En tout cas, en 2000, la première série de La Légende des siècles a eu les honneurs d'une édition au Livre de poche avec une présentation et des notes par Claude Millet. Ainsi, les lecteurs plus jeunes ont finalement peut-être plutôt lu la seule première série et non le volume définitif publié par les autres éditeurs, notamment dans la collection Poésie Gallimard.
La première série a le mérite, reconnu cette fois dans le milieu universitaire, d'avoir une superbe architecture de recueil, à la différence du volume définitif fourre-tout.

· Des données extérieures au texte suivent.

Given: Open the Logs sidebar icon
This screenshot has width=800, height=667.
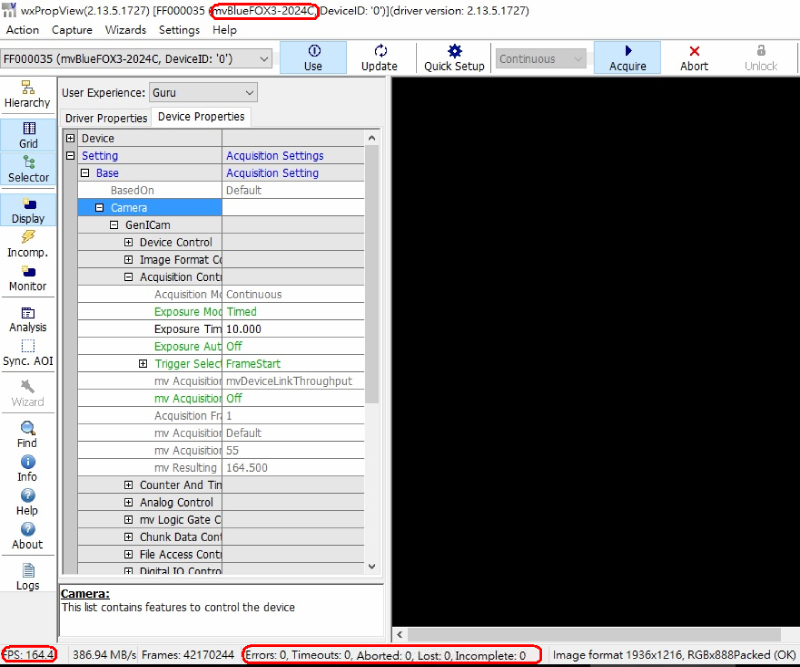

Or, où je voulais en venir ? Tout simplement à ceci : dans la série de 1859, le poème se termine par trois sections, intitulées respectivement : "Maintenant", "Vingtième siècle" et "Hors des temps". La section "Maintenant" contient quatre poèmes : "Après la bataille", "Le Crapaud", "Les Pauvres gens" et "Paroles dans l'épreuve". Le poème "Les Pauvres gens" est une source d'inspiration bien connue, non contestée et non contestable des "Etrennes des orphelins", poème des débuts de Rimbaud. Les titres "Après la bataille" et "Paroles dans l'épreuve" pour délimiter une section intitulée "Maintenant" ont du sens. Il s'agit bien d'insister sur les luttes du temps présent, et je songe au "I rouge" avec son "sang craché" et "son rire des lèvres belles / Dans la colère ou les ivresses pénitentes", mais aussi aux "puanteurs cruelles". Mais, le lecteur doit me suivre quand je précise que les trois derniers poèmes du recueil "Pleine mer", "Plein ciel" et "La Trompette du jugement" sont des sources d'inspiration incontestables du "Bateau ivre" et de "Voyelles" de Rimbaud.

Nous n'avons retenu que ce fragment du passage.